Leaving aside its unsophisticated narrative structure, Argo has virtually no scenes in which Iranians do anything other than shout hysterically at Americans or threaten them chillingly. Except, of course, the diplomat’s maid, who, despite her silent-as-a-mouse work ethic, is suspected of espionage anyway.
Homeland is especially eulogised (despite its rabid overacting and implausibly gossamer plotline), but the show’s theme is that any Arabic-utterer could be a Muslim terrorist – whether he’s a suburban Arab married to a white girl, or she’s a respected Arab reporter, or he’s an American war hero. Here’s a telling moment: Claire Danes’s character suddenly suspects her long-time, trusted Muslim teammate and leads a manhunt against him while he’s en route to the hospital to treat the arm he broke while saving her life.
The message is clear – working with Muslims is PC, but at the end of the day, you can’t trust ‘em.
These sorts of ocular offerings are popular because they strike a chilling chord – we’re all afraid of Muslims now.
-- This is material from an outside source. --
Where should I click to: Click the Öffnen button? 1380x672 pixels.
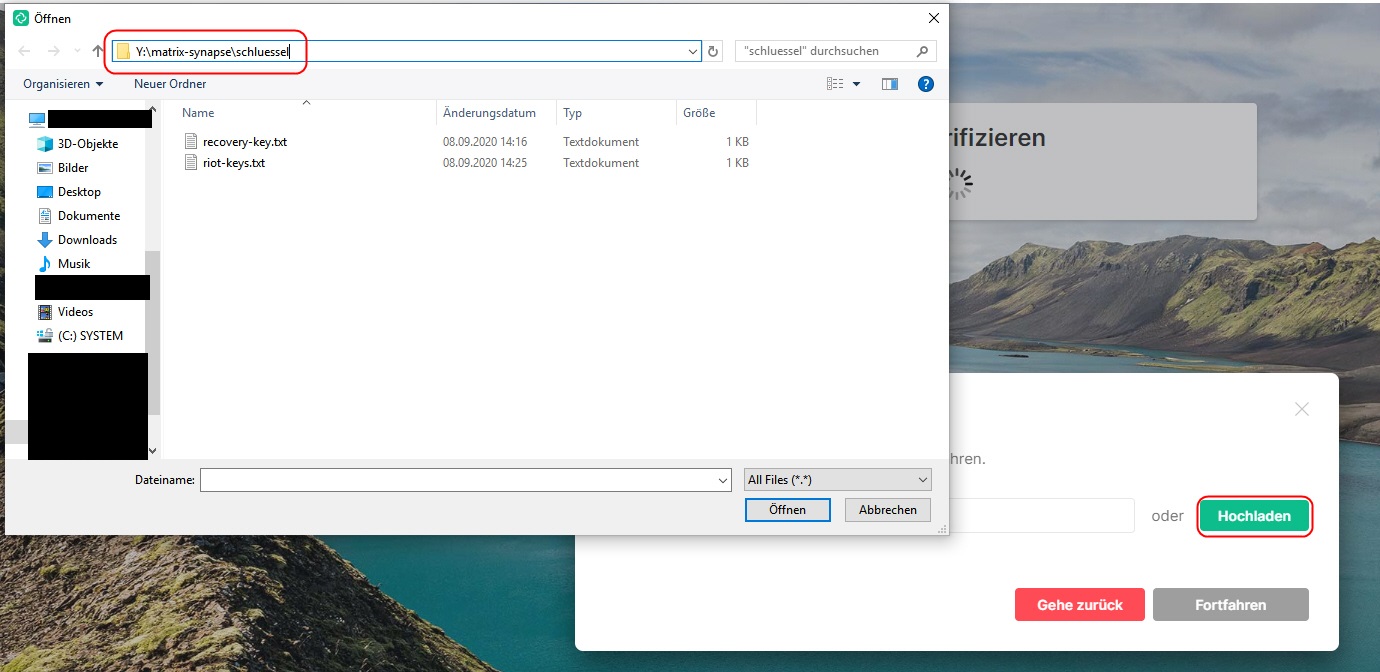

That’s partly because we’ve been taught to be, but mostly because we’ve allowed ourselves to be.
If we, as a society, accept one-dimensional stories about ourselves, we become numb to the forces that manipulate our own thoughts about ourselves. There’s no other side of the story because we don’t care to be presented one.
If we don’t build arks of knowledge, we allow ourselves to be hauled under by the tides of ignorance, and we give permission to systems of politics, consumerism, and media to continue creating a world we’re afraid to live in. Imagine, though, if we weren’t afraid of each other.
Would we be ready, in this post-Slumdog, post-Little Mosque on the Prairie world for a depiction of brownskins as non-Muslim, or non-violent? Aren’t we ready now, in this post-Game of Thrones, multiple-character, dialogue-driven, complexity-shrouded landscape for a more nuanced approach to foreign policy and religion?
What kinds of films and shows would we make if we were more aware of the intermingling of our various human histories, of the pluralism that fuelled all our civilisations, of the debts we owe each other?
What if our images of modern Muslims as mindlessly violent were replaced by ones in which they established the world’s first university in Cairo, or where, in 10th-century Baghdad, their project of translating Greek philosophical texts directly shaped Western thought as we know it?
What if all of us knew that Spain under Muslim rule glittered during Europe’s dark ages? For centuries, in that “place of three religions and one bedroom,” Jews, Christians, and Muslims lived and worked together to create the most advanced society in Europe.
Muslim Spain was a hub of intellect – dozens of libraries contained hundreds of thousands of books. It was cosmopolitan – Muslim princes married Christian princesses, creating a mix of dark-skinned, blue-eyed beauties. Arabic was the lingua franca and Christian priests complained that their youths were too adept at Arabic poetry and too crummy at Latin grammar.
That’s all well and good – one might declare – but is it the responsibility of filmmakers to educate the public or promote positive social messages?
Not really. All art, says Wilde, is useless. Orwell, however, counters that famous aphorism with one of his own: no art is free from political bias. It can’t help itself.
So, filmmakers might have no official responsibility to society, just like Britney has no responsibility to be a role model. But, she is. And films influence the social imaginary. They can’t help themselves. What can be helped, though, is what we allow them to get away with.